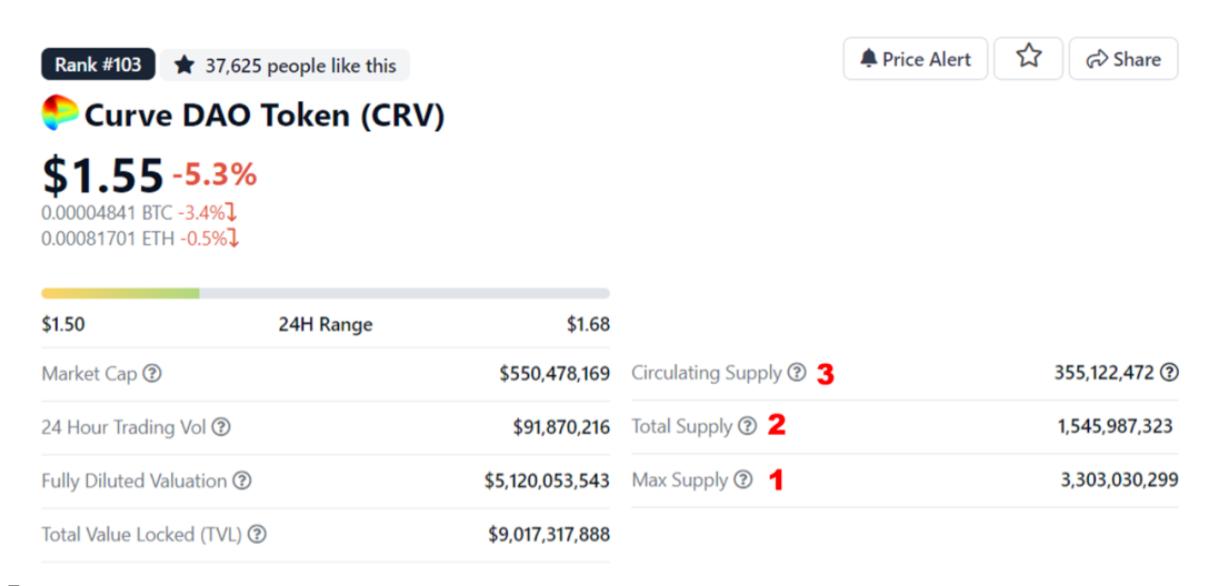The width and height of the screenshot is (1212, 586).
Task: Click the Total Value Locked help icon
Action: tap(257, 535)
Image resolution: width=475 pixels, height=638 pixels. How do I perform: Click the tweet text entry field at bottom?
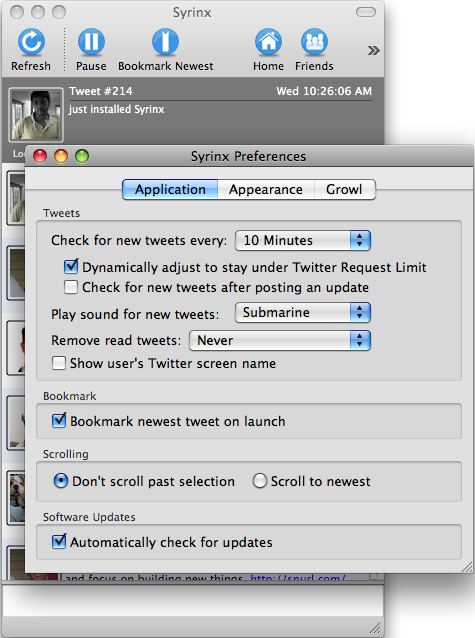click(193, 601)
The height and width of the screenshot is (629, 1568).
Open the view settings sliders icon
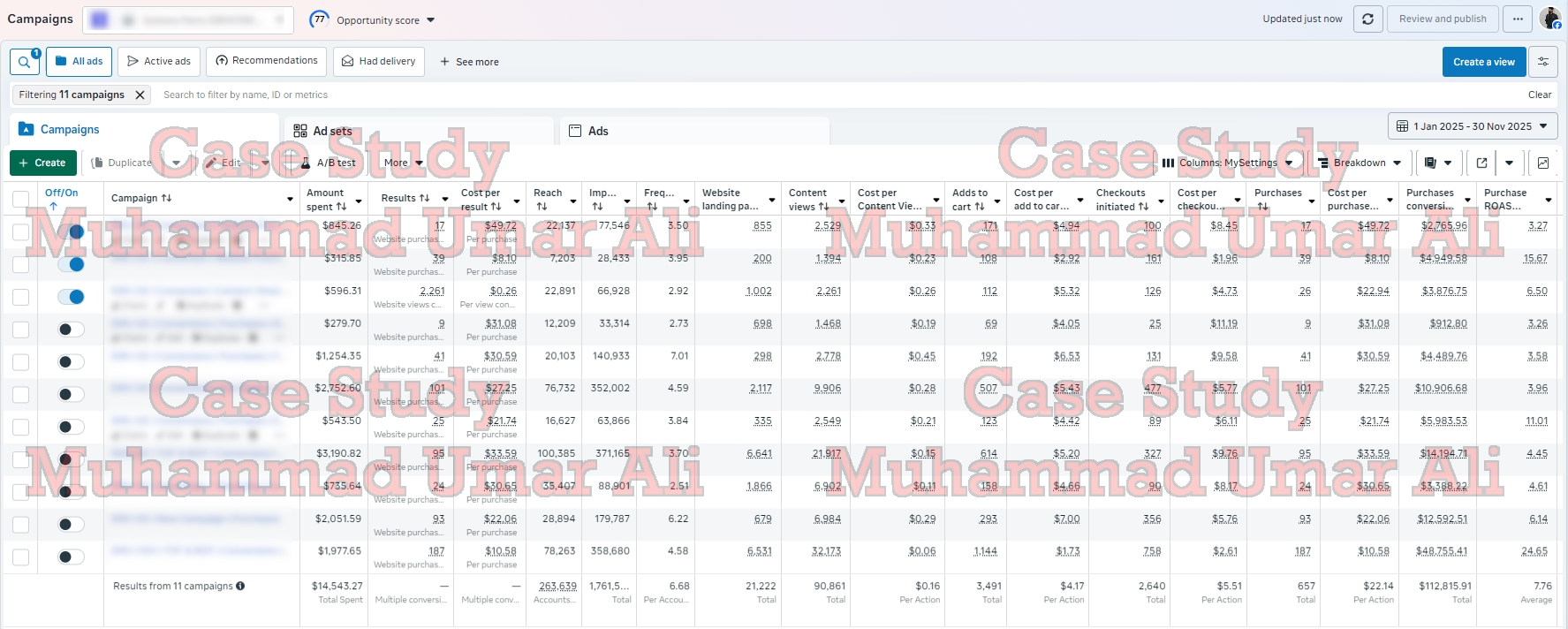[1543, 62]
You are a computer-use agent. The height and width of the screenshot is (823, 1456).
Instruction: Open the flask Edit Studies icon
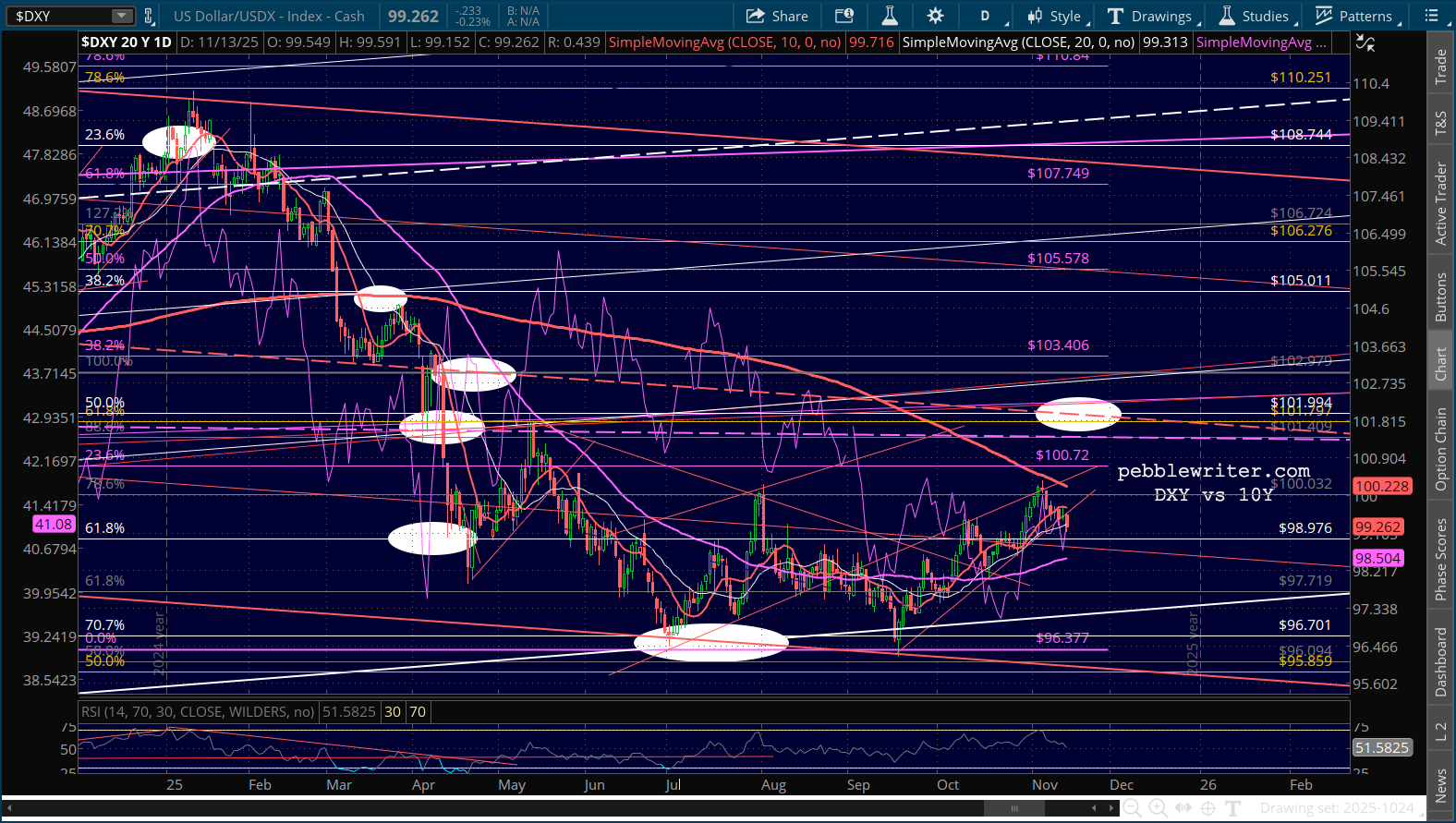890,16
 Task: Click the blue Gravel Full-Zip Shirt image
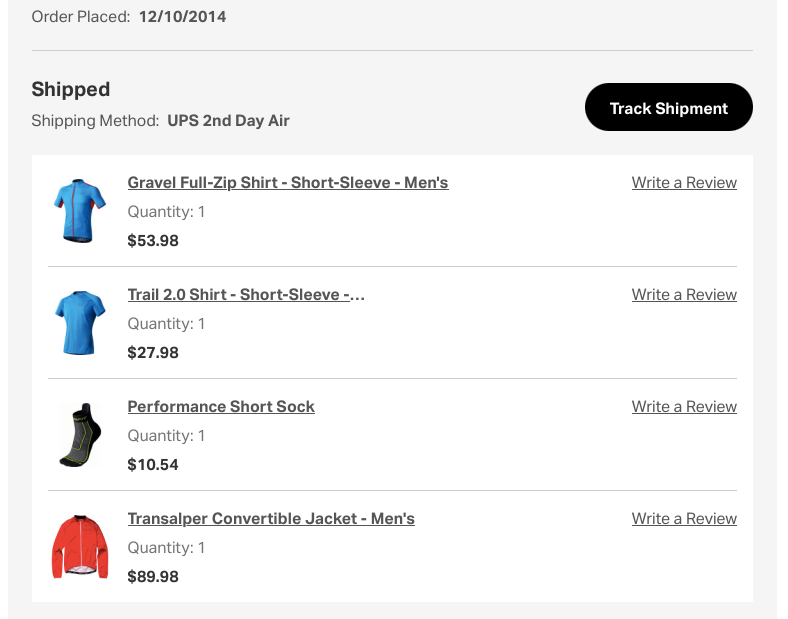coord(79,210)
+ + + + +
# Aim of the task
From the records above, quote word for word only the lines beginning at the line that has "Image resolution: width=475" and stopping after the line that has "You are a computer-use". Omit the pictures.

# Exercise solution
Image resolution: width=475 pixels, height=638 pixels. How do I perform: Click the tweet text entry field at bottom?
click(193, 601)
The height and width of the screenshot is (629, 1568).
Open the view settings sliders icon
[1543, 62]
You are a computer-use agent. The height and width of the screenshot is (823, 1456).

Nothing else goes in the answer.